And it isn't "essentially limited to Western Europe". The same is true of the US, Canada, Australia, New Zealand – naturalisation as a citizen automatically makes you an official member of the "nation for whom the state exists". I believe it is true for most or all Latin American nations as well.

Now, Israel is not unique globally speaking – I think Malaysia's bumiputera status is a rather close parallel. But I doubt that's a comparison most Zionists are keen to draw attention to.

> "civic" nation-states) and non-nation-states

If you are going to argue that "Germany is a civic nation state, the US is a non-nation-state", that is a false and arbitrary distinction. Because American nationalism is an entirely real thing – but in its mainstream contemporary manifestation it is civic nationalist, not ethnic nationalist, just like how mainstream contemporary German nationalism is civic nationalist not ethnic nationalist. Now, historically America was arguably racial nationalist – America was a nation, not necessarily for any particular White ethnicity, but for White people [0] – but it has evolved from racial nationalism into civic nationalism

[0] The Naturalization Act of 1790 limited US citizenship by naturalization to "free white persons". The Naturalization Act of 1870 made people of African descent eligible for citizenship by naturalization, but people who were categorised as neither "white" nor "African" remained ineligible for citizenship by naturalisation until the The Immigration and Nationality Act of 1952 (the McCarran-Walter Act) removed all racial restrictions on naturalisation.
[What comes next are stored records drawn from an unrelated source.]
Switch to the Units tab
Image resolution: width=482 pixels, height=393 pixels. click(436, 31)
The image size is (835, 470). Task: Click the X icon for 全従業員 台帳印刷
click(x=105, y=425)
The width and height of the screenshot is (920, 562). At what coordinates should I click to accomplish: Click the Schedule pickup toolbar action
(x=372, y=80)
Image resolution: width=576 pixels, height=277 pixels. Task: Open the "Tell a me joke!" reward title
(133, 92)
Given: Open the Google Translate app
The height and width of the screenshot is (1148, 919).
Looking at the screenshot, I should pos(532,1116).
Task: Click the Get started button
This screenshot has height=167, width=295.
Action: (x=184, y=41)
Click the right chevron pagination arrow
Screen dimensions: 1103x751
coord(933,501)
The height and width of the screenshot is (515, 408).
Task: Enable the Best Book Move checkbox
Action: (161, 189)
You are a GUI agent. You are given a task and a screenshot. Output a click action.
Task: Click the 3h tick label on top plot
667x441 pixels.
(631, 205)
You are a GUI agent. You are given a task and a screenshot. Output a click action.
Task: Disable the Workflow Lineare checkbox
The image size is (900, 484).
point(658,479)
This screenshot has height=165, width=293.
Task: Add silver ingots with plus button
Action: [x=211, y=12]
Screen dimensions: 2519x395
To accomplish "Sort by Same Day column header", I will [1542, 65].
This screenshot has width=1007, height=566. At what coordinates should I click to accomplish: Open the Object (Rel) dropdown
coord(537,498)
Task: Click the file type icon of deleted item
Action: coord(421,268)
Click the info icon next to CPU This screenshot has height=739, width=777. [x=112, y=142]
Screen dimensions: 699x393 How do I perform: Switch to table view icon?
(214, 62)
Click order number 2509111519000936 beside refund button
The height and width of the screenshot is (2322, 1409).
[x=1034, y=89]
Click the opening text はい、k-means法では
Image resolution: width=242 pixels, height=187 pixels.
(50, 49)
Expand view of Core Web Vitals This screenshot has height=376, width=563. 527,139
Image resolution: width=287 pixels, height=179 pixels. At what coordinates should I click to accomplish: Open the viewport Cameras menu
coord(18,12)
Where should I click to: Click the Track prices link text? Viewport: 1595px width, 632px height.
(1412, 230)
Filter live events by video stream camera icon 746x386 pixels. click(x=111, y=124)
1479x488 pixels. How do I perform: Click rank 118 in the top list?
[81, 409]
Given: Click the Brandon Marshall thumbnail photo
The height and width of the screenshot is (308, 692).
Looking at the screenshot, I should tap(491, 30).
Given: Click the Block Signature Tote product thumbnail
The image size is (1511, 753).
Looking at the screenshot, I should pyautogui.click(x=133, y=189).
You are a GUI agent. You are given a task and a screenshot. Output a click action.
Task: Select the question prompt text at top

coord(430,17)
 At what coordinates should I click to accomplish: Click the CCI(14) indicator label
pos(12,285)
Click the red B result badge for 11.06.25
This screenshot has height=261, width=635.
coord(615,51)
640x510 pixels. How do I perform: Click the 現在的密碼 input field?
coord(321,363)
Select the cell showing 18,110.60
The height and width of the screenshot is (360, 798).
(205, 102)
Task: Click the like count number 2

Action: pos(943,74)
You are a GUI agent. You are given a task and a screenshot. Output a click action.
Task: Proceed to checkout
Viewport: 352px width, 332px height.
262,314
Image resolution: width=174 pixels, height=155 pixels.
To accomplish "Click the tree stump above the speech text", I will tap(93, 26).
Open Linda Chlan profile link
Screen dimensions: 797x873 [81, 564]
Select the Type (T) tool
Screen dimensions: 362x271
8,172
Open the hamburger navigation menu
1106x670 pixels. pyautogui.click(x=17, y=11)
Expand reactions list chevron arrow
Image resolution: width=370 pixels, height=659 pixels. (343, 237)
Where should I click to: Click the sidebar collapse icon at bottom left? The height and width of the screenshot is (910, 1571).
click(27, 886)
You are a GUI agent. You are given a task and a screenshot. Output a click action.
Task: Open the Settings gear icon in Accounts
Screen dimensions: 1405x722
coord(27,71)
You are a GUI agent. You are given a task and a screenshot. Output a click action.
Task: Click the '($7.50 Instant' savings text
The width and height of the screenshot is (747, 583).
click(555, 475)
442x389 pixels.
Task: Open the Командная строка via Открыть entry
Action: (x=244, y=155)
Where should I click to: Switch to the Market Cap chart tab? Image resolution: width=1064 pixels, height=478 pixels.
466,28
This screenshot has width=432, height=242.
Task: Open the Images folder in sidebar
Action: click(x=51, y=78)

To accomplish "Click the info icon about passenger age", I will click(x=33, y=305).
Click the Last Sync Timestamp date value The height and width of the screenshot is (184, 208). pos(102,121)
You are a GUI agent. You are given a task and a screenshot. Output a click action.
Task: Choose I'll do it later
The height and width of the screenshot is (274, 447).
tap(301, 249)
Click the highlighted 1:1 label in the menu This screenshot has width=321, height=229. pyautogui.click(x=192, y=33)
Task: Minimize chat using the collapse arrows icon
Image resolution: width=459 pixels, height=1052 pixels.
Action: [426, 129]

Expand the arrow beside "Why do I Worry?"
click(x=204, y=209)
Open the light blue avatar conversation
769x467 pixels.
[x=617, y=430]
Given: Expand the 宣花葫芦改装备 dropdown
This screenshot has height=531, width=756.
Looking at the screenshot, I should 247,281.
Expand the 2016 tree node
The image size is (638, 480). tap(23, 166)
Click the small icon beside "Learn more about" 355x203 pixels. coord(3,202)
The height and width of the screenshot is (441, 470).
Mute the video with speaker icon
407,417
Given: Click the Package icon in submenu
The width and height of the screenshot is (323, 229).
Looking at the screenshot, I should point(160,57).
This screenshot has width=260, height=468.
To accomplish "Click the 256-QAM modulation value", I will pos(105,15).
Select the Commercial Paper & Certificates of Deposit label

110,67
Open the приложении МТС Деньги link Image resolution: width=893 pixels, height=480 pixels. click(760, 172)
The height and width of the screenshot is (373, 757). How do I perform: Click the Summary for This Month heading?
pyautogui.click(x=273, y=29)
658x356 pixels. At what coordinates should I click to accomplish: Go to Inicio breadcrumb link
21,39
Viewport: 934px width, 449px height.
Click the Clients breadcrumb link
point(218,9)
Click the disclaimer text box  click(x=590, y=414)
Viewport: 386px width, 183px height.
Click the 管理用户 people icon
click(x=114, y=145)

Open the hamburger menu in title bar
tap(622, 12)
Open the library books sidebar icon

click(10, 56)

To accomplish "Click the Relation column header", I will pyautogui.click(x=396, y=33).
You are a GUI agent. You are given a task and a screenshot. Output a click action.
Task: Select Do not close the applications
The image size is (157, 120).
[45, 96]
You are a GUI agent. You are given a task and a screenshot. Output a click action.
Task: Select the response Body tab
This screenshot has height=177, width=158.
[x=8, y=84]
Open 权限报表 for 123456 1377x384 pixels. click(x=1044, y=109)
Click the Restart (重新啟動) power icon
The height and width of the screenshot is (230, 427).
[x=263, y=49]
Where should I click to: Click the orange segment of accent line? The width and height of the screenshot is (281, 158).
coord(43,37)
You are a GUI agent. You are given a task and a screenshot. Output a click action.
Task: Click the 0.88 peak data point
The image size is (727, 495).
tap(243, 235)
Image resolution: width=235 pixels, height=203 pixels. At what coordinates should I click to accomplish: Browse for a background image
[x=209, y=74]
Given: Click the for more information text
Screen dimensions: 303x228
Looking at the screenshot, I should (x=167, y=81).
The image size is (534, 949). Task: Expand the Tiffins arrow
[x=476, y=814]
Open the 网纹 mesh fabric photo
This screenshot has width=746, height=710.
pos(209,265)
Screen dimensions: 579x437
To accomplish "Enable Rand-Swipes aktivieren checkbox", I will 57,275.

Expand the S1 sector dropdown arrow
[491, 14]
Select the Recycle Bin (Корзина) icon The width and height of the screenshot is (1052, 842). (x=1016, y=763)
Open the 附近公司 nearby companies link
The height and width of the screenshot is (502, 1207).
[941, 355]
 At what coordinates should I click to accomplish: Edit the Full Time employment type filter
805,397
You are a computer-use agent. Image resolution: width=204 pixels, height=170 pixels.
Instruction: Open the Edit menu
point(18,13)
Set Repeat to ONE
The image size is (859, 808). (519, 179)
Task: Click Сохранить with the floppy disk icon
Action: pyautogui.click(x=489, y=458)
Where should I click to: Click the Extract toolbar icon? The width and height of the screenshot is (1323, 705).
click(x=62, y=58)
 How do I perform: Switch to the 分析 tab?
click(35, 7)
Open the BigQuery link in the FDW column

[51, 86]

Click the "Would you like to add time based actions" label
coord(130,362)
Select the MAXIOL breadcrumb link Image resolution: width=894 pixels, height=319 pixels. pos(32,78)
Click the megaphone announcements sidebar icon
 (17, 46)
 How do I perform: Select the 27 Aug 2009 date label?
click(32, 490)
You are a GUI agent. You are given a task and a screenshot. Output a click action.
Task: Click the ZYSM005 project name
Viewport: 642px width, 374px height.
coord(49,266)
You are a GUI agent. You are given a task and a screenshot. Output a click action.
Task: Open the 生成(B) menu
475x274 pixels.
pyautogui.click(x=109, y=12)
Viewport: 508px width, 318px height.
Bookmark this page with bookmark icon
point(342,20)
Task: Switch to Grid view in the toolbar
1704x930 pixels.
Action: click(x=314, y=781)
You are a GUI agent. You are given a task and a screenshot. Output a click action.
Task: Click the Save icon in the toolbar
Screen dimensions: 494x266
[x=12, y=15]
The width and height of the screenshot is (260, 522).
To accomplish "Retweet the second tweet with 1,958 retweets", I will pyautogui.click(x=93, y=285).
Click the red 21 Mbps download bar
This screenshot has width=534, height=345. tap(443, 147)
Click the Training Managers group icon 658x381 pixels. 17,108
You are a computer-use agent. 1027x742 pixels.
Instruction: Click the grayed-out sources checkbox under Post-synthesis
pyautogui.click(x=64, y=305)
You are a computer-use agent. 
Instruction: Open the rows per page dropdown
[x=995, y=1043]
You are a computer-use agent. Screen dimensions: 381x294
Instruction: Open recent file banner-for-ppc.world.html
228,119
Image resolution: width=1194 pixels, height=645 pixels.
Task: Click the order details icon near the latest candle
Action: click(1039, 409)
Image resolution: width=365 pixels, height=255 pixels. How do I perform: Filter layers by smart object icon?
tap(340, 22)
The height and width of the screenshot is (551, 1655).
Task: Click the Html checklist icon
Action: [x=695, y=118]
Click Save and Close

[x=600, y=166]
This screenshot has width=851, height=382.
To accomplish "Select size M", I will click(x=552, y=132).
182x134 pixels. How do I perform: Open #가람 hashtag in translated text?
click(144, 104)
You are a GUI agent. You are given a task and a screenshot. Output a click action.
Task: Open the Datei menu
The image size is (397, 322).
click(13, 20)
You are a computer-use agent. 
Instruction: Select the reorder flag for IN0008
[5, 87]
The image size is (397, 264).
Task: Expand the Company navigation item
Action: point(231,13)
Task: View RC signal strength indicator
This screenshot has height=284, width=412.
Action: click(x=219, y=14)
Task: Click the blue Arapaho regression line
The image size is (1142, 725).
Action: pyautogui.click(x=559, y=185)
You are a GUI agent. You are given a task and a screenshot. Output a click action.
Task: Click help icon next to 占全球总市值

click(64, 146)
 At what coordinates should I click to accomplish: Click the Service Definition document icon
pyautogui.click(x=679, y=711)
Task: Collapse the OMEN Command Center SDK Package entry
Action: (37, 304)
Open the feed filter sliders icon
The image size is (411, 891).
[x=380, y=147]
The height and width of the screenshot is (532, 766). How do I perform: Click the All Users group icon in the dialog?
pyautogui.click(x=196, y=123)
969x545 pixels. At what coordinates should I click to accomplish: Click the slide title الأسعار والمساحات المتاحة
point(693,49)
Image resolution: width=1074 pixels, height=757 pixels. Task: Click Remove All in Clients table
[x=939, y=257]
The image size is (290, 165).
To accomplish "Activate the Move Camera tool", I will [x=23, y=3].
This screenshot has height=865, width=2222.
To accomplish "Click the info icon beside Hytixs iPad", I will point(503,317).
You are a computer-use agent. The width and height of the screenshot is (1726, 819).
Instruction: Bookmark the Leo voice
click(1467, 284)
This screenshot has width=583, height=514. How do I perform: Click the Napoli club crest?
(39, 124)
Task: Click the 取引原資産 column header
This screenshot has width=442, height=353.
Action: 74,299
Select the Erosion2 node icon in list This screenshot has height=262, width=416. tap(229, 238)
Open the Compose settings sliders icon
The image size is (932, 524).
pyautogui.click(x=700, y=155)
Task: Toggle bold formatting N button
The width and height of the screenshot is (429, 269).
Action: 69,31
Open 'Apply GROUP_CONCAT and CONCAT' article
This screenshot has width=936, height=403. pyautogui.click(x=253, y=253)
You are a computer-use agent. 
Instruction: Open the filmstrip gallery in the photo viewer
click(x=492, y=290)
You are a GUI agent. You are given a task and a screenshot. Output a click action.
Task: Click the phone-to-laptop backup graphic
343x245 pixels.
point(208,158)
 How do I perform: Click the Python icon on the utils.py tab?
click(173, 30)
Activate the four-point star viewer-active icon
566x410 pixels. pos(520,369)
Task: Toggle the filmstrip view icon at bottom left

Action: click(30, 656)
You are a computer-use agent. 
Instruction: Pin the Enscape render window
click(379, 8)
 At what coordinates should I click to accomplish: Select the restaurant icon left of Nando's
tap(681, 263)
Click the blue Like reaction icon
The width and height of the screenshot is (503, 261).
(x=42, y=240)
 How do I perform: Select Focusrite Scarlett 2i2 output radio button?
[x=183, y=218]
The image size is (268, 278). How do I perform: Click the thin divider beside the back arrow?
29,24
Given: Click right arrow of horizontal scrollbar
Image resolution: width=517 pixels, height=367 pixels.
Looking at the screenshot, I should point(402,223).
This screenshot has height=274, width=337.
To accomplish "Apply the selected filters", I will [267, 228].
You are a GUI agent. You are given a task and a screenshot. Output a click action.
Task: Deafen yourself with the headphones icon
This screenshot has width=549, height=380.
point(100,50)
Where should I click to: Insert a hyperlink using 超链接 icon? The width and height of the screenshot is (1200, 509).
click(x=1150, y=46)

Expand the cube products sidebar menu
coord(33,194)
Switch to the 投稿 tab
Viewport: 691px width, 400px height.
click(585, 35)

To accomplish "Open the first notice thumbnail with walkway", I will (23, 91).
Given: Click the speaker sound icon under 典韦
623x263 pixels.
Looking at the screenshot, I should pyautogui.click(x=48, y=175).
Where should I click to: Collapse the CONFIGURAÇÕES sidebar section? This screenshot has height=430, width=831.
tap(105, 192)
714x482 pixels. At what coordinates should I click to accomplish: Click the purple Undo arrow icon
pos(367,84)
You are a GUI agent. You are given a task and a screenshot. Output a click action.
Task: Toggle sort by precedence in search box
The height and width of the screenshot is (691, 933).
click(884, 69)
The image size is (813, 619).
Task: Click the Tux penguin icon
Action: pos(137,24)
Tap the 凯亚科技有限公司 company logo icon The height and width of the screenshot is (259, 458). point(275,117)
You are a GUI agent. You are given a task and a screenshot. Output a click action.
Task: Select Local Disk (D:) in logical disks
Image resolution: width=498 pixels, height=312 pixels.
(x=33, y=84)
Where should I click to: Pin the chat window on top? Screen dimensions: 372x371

So US nationality law arguably was explicitly racially nationalist from 1790 to 1870, and remained so in a somewhat watered down sense from 1870 to 1952.



Yes, I hold the "America is not a nation-state" perspective. I generally like the analysis by Bret Devereaux on this topic (https://acoup.blog/2021/07/02/collections-my-country-isnt-a-...), but if that's not convincing I don't have anything to argue this point on beyond my own experiences that "American" is a "civic group" but not a "national group". So, we'll just have to agree to disagree there.

It doesn't really take away from my main point. Yes, Western Europe and pretty much all New World countries are "civic" oriented. No Western state, Israel included I am pretty sure, has in their constitution or equivalent that a subset of citizens has legal rights other citizens do not. The closest I can think of to what you asked for is actually the Baltics - not a citizen-subgroup distinction, but where there is a complex situation due to not having granted most non-ethnic residents at the time of independence automatic citizenship. Otherwise, we are primarily talking about symbolism in the legal documents and cultural norms in the population. Japan is pretty clearly an ethnic nation-state. Eastern European states were generally ethnic nation-states at the time of independence, but some are moving closer to civic nation-states now.


> Yes, I hold the "America is not a nation-state" perspective. I generally like the analysis by Bret Devereaux on this topic (https://acoup.blog/2021/07/02/collections-my-country-isnt-a-...), but if that's not convincing I don't have anything to argue this point on beyond my own experiences that "American" is a "civic group" but not a "national group". So, we'll just have to agree to disagree there.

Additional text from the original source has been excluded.